Testo fornito.
************
I gatti sono esempi, inarrivabili per definizione: «Un gatto è semplicemente se stesso. Ecco perché quando cattura il povero uccello, non lo molla più». Il gatto «è la bellezza del diavolo», i gatti di Bukowski hanno occhi gialli, malvagi, qualche volta sono gialli loro stessi (c' è una gatta «gialla come il sole», che lo aspetta sempre su una scala antincendio per strusciarsi sulla sua gamba); sono gatti picchiatori e picchiati, gatti che si feriscono e finiscono dal veterinario, spietati come da loro natura: «Un gatto ti mangerà quando morirai.
************
Dati di origine.

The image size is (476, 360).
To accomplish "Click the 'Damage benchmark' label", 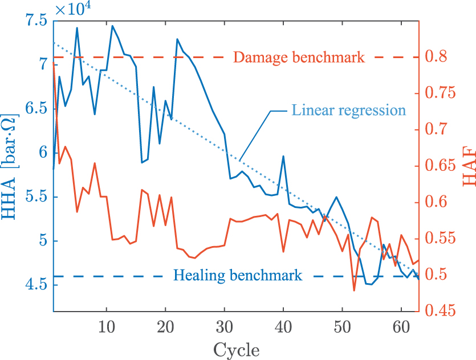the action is [x=299, y=58].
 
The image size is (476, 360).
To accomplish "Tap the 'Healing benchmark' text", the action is [x=238, y=275].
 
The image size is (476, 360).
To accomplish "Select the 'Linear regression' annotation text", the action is [x=348, y=111].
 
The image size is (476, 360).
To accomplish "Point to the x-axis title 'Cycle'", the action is [x=236, y=350].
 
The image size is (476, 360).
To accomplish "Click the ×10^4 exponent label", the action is [x=73, y=9].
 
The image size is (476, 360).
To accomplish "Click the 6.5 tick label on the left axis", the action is [x=36, y=109].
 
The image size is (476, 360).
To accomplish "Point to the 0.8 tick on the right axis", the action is [x=436, y=57].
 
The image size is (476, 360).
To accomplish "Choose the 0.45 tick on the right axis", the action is [x=440, y=310].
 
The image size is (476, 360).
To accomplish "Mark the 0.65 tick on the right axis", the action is [x=440, y=166].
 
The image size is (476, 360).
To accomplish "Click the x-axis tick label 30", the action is [x=225, y=327].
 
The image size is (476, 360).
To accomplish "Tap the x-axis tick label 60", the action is [x=401, y=327].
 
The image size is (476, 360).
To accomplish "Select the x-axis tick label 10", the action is [x=106, y=327].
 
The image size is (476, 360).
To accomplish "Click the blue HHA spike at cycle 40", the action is [x=283, y=156].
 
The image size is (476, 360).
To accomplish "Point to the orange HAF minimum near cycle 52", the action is [x=354, y=291].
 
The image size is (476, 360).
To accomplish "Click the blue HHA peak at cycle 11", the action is [x=112, y=26].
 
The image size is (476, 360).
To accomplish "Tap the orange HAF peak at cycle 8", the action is [x=95, y=163].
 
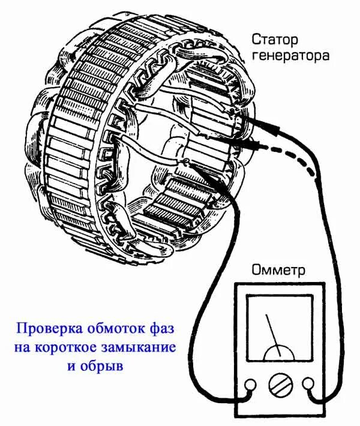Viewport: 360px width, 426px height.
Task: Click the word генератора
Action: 290,56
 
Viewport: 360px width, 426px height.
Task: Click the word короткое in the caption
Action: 78,347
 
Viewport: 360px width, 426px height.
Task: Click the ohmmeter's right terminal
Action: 308,383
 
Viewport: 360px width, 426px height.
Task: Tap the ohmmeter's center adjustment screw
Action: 278,384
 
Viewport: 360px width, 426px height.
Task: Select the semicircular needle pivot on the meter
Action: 278,353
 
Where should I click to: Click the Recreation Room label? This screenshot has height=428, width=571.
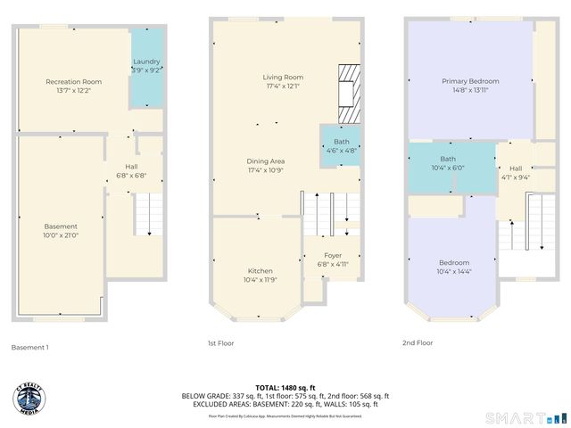74,86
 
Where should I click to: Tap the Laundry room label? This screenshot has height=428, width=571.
146,64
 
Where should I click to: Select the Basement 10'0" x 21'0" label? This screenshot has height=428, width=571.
62,231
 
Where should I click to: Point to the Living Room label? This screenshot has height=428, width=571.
283,82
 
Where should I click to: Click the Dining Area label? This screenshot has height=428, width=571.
266,165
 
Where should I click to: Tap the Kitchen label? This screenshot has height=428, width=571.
261,275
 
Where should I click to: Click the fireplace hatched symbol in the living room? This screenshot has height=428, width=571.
348,94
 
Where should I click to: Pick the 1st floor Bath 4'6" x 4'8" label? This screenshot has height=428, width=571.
342,146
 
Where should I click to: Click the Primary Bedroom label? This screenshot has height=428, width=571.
470,86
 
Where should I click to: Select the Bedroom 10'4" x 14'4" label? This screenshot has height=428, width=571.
453,267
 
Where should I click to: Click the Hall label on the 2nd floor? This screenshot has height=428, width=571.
516,172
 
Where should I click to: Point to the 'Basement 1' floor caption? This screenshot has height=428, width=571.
31,347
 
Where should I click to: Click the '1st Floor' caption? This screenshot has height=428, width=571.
220,342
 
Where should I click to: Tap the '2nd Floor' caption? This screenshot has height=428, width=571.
418,342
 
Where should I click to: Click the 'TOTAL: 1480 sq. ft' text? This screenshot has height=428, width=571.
286,388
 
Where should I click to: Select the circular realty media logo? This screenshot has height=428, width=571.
32,397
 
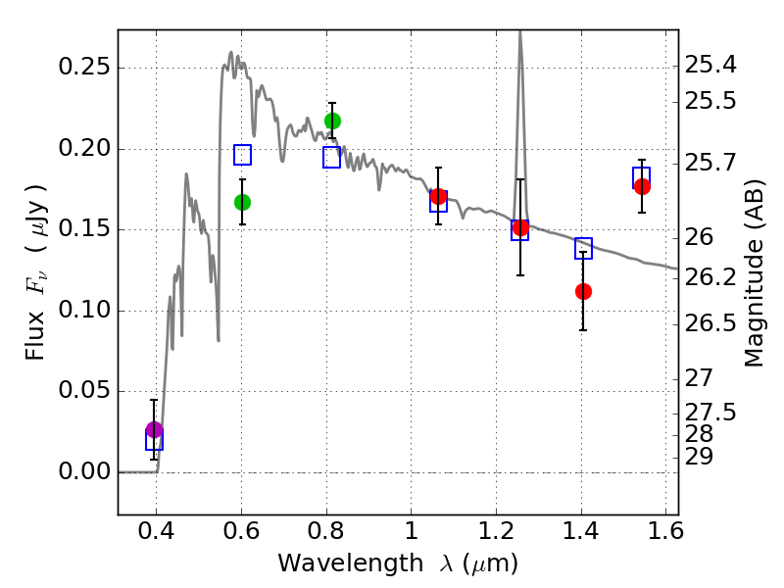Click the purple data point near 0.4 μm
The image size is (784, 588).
tap(154, 429)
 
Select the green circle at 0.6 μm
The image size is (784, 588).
tap(242, 202)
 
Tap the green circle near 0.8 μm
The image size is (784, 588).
tap(332, 121)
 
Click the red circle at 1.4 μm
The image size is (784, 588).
tap(583, 291)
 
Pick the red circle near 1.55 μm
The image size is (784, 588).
tap(642, 186)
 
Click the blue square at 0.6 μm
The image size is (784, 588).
tap(242, 155)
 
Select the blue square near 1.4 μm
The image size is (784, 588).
tap(583, 249)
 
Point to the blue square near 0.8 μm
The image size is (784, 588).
tap(332, 158)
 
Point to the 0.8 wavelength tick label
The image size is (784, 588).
tap(326, 535)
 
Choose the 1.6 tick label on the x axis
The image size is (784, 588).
tap(666, 535)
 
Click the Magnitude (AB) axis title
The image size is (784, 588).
tap(755, 270)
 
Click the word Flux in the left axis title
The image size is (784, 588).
tap(36, 311)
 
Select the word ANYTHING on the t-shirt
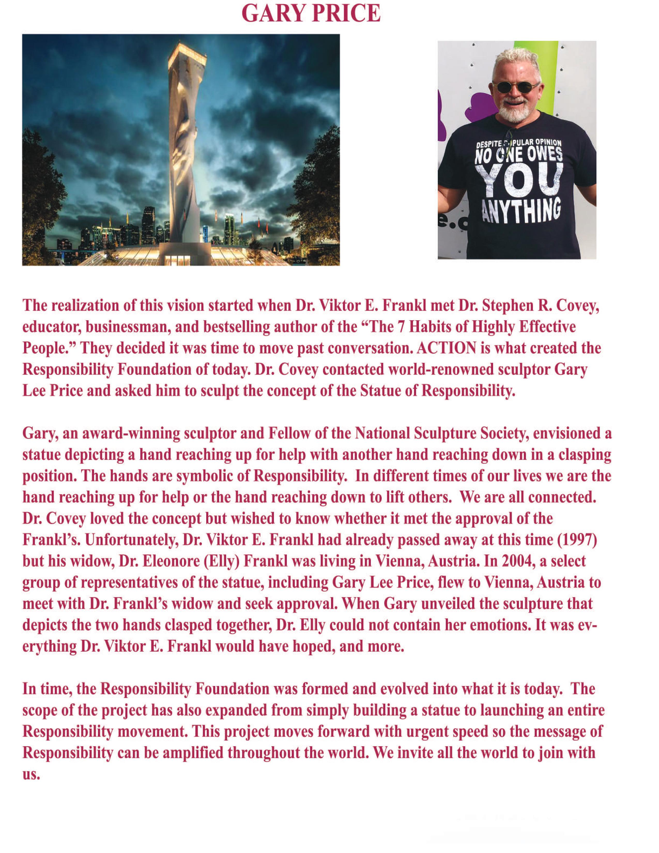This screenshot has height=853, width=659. coord(521,211)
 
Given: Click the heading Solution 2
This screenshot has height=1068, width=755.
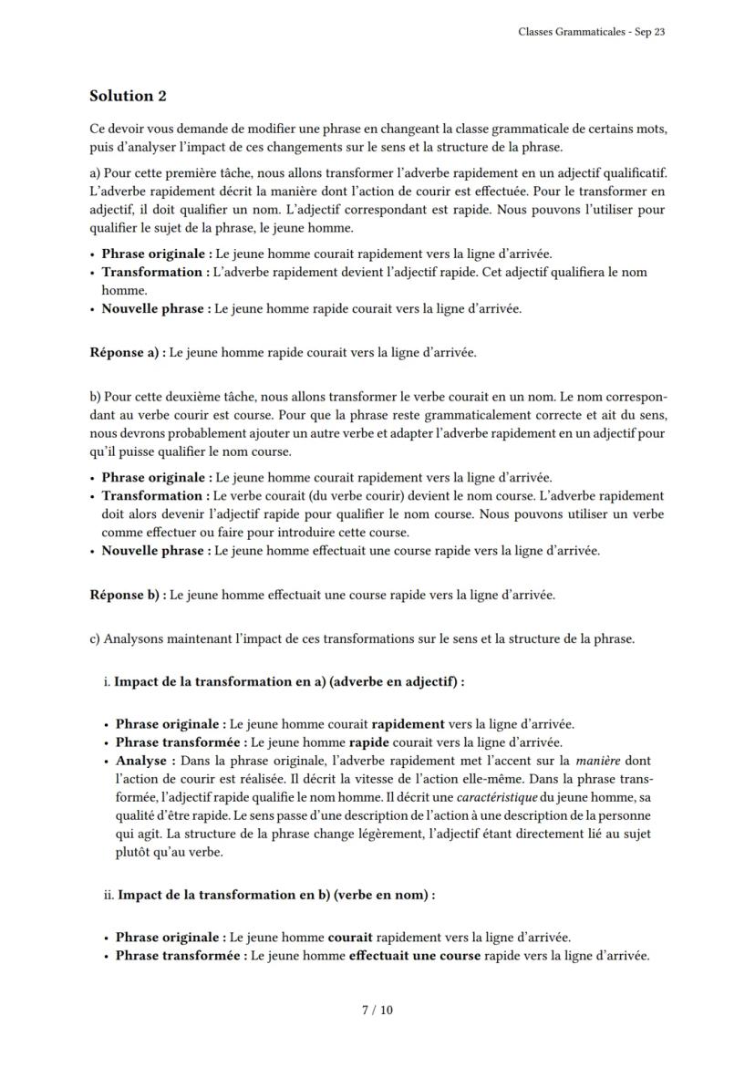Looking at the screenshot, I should pos(128,96).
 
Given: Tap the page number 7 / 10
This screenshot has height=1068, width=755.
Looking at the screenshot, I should pos(378,1010).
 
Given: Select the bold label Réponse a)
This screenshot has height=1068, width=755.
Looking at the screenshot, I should pos(128,352).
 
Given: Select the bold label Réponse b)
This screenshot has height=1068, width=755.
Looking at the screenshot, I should pos(128,595).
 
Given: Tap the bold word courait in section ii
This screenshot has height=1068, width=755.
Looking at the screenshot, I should pos(350,937).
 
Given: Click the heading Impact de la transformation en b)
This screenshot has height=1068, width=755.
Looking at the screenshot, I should pos(275,895).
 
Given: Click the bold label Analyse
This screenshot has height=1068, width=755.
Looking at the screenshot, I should pos(141,760).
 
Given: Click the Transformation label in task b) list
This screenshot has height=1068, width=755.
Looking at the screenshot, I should pos(154,495).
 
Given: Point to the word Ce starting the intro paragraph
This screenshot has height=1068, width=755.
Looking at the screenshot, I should pos(97,129).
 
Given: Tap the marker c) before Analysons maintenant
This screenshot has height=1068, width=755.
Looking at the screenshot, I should pos(95,638).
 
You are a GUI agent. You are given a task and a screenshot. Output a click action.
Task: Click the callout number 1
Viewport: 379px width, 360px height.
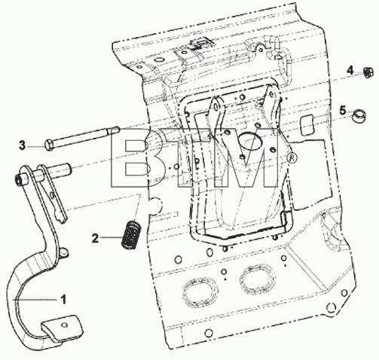pos(63,299)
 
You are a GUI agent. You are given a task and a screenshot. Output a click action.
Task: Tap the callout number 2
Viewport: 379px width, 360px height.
pos(95,238)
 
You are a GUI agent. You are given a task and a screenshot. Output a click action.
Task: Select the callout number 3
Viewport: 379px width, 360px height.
pos(23,145)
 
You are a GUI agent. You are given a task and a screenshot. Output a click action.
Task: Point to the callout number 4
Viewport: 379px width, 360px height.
pos(350,70)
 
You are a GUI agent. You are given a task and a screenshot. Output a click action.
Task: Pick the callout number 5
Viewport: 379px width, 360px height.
pos(343,111)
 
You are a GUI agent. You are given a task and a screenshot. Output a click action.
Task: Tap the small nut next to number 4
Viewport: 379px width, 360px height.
pos(368,72)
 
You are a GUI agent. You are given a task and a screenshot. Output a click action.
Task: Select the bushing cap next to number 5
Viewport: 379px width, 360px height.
pos(359,116)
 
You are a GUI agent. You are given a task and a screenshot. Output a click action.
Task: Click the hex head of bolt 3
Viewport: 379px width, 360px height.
pos(49,145)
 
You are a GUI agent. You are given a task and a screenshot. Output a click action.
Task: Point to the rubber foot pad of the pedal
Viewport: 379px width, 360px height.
pos(62,328)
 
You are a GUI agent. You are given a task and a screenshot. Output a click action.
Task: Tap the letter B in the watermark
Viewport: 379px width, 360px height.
pos(130,157)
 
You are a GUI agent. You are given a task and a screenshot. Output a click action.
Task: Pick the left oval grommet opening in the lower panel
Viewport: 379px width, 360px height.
pos(200,291)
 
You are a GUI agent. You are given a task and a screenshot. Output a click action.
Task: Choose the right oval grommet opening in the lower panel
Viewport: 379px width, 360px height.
pos(258,279)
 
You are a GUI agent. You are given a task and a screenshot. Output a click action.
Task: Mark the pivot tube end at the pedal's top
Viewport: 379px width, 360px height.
pos(18,180)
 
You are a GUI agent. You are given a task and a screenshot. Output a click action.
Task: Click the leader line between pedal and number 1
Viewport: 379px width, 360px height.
pos(35,300)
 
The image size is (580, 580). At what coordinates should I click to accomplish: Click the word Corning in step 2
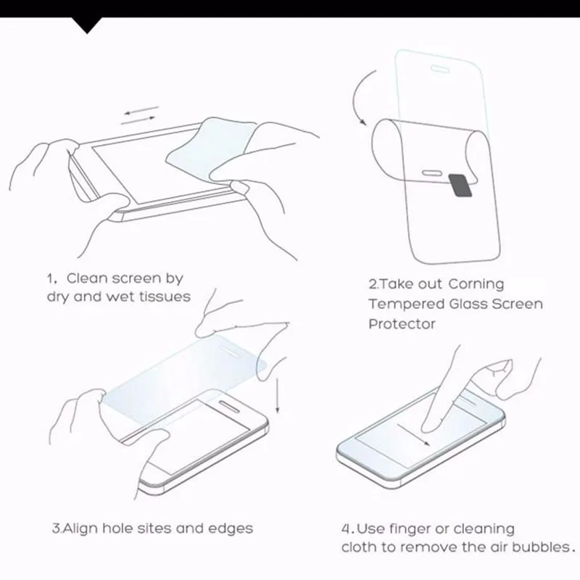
************
Consegna. Prosegui il testo sui gatti dopo la sua ultima frase. I record non hanno alcun rapporto con il testo sui gatti.

Risposta.
Non importa quanto abbiate vissuto insieme» scrive in una lettera a Sheri Martinelli, nel dicembre del 1960. Però Bukowski ci viveva eccome e scriveva con loro accanto, o sulle spalle, o sui tasti, nelle sue nottate alcoliche, coi mici che «corrono sui fogli dattiloscritti sparsi/ lasciandoli spiegazzati e con piccoli buchi sulla / carta.// poi/ saltano dentro allo scatolone delle lettere che ricevo dalla/ gente/ ma non rispondono, gli ho insegnato/ bene» (Una poesia genuina per te).
Il rischio di scivolare nel cliché dello scrittore (auto)distruttivo che diventa romantico solo quando parla dei suoi animali è qualcosa che non lo preoccupa, anzi lo diverte, infatti nel seguito della poesia si legge: «mio dio diranno, Chinaski scrive solo/ di gatti!/ mio dio dicevano prima, Chinaski scrive solo/ di puttane!».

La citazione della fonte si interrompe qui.